[Aim of the task]:
What are the lines, written out exactly, from the one containing "Click the red swatch beside 12-rh160mj" to the end of the entries below? Include both ends and nothing more.

[Stored data entries]:

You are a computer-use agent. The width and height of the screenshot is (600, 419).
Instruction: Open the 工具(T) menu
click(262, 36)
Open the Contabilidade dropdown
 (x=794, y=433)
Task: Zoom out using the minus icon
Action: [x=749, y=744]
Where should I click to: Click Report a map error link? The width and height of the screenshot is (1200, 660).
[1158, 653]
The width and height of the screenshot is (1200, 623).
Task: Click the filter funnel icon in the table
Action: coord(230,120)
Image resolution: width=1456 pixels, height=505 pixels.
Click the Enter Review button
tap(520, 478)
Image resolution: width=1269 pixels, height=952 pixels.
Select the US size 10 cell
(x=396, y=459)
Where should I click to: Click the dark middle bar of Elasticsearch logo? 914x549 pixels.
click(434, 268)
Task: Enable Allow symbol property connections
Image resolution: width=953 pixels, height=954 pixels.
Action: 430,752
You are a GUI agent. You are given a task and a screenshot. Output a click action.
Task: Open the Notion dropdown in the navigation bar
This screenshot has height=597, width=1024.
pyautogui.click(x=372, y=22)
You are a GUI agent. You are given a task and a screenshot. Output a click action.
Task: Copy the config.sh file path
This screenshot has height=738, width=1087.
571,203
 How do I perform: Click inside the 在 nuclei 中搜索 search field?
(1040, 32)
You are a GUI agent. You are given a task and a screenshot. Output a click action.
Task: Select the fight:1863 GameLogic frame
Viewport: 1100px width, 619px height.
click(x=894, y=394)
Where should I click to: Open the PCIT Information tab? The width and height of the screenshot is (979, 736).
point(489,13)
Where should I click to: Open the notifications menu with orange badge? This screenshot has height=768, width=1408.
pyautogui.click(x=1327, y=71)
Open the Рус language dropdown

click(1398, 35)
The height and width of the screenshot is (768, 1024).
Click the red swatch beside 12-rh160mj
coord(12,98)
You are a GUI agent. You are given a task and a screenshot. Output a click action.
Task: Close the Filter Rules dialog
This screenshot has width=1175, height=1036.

[Reply]:
Click the red swatch beside 12-rh160mj
coord(12,98)
You are a GUI agent. You are given a task and a screenshot. Output a click action.
Task: Close the Filter Rules dialog
This screenshot has width=1175, height=1036.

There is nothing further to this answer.